Non ti muovere - 2004, (Sergio Castellitto).
Penelope Cruz in questo film lascia senza fiato. Una sceneggiatura per cui ogni parola risulta superflua. Il film è un pugno nello stomaco, ti piega sulle ginocchia e ti fa rigurgitare emozioni, lacrime e sorrisi.

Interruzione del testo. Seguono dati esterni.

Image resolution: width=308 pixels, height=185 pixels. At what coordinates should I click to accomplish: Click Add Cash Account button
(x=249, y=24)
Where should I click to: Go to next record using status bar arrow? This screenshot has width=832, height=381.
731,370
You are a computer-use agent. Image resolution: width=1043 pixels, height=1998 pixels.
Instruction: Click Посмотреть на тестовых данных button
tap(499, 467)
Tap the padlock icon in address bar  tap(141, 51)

Ce ne sono altre decine che mi sovvengono, in cui ho amato interpretazioni o atmosfere. In quelli che ho scelto ho apprezzato tutti gli aspetti, anche tecnici. Unica nota lievemente stonata, lo ammetto, il finale di Pretty Woman leggermente semplicistico e sdolcinato, ma il fatto che un happy ending fosse scontato risulta francamente trascurabile.

 
 
 

Twitter.com

Post n°173 pubblicato il 20 Giugno 2007 da aldo_caposaldo

Visto che onestamente non confido in me stesso e nella mia capacità di tenere questo blog aggiornato come si conviene, mi sono iscritto a Twitter.

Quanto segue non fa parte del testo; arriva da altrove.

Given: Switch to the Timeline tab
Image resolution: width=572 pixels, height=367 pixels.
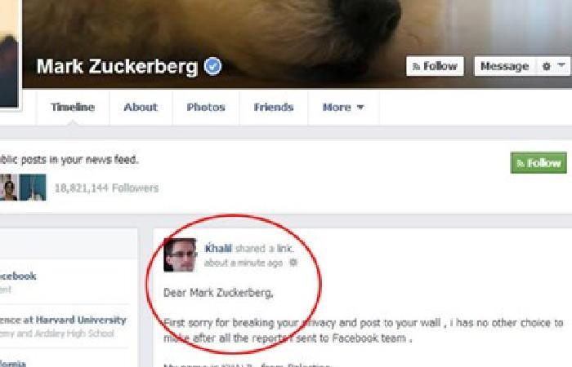Looking at the screenshot, I should click(73, 108).
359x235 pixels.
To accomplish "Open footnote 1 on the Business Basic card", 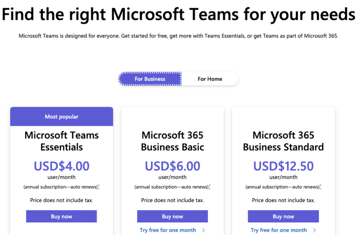I will click(x=209, y=185).
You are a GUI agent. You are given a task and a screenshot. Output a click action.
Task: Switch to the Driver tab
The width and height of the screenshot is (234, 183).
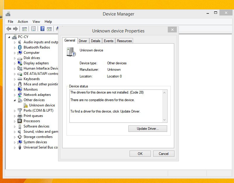point(83,41)
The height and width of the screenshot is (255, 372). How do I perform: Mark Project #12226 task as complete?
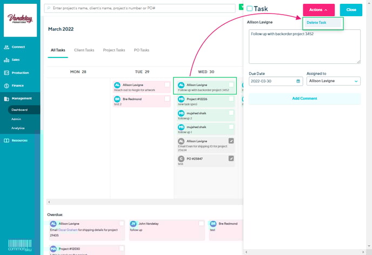click(231, 99)
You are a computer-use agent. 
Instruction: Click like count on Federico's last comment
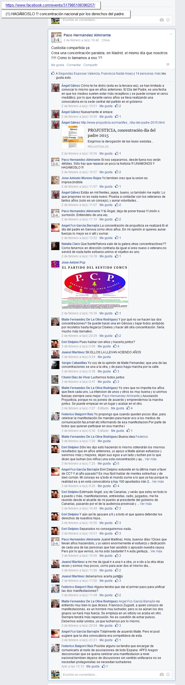click(105, 666)
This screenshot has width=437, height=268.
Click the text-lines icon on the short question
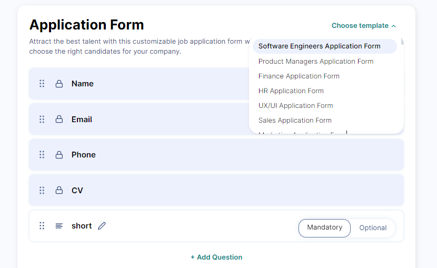click(x=59, y=226)
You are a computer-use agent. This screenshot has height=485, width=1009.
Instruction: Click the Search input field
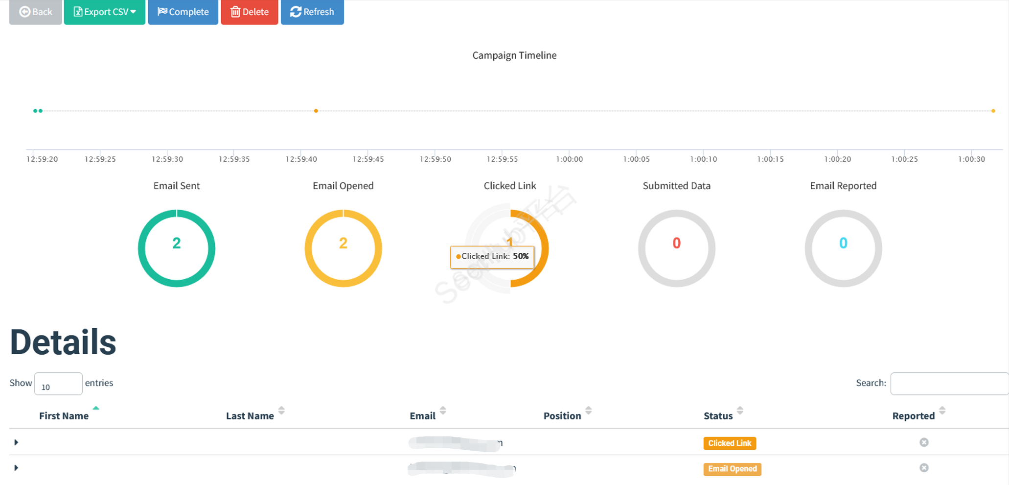(948, 384)
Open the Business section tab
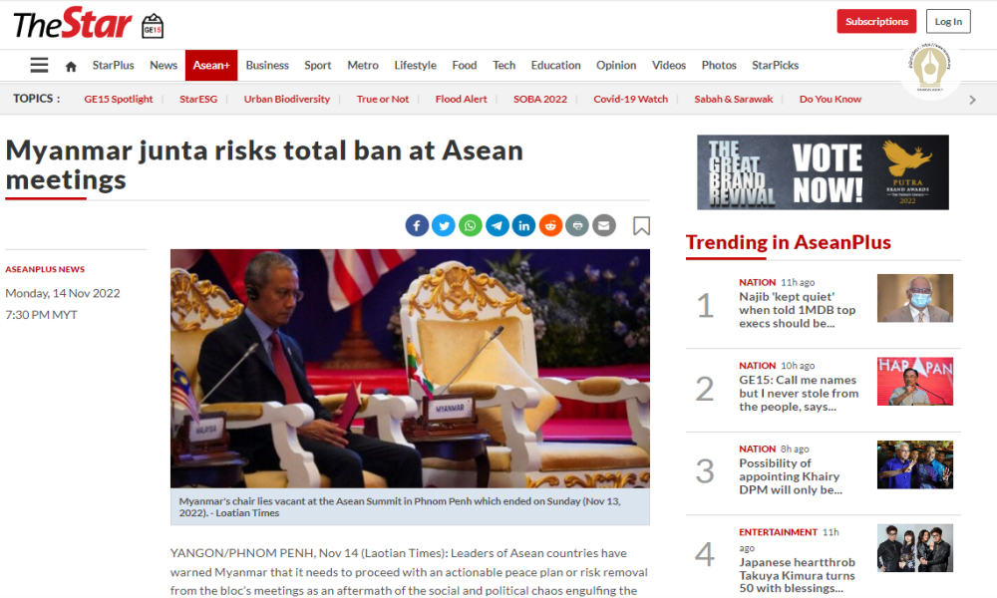The image size is (997, 598). point(267,65)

twitter.com/aldo_caposaldo

Un click e saprete, quasi in tempo reale, cosa diavolo sto combinando.

(Il link è anche nella colonna laterale, ad uso di pigri come me e di chi si sta proprio annoiando a morte)

 
 
 

Buone potenzialità, impegno discontinuo

Post n°172 pubblicato il 19 Giugno 2007 da aldo_caposaldo

Mi sono messo in testa di erigere un monumento alla genialità dei miei professori delle medie.
Ventiquattro anni fa avevano già visto in me un uomo dai facili quanto brevi entusiasmi.

E Vittorio Alfieri, ovviamente, era solo un noioso rompicoglioni.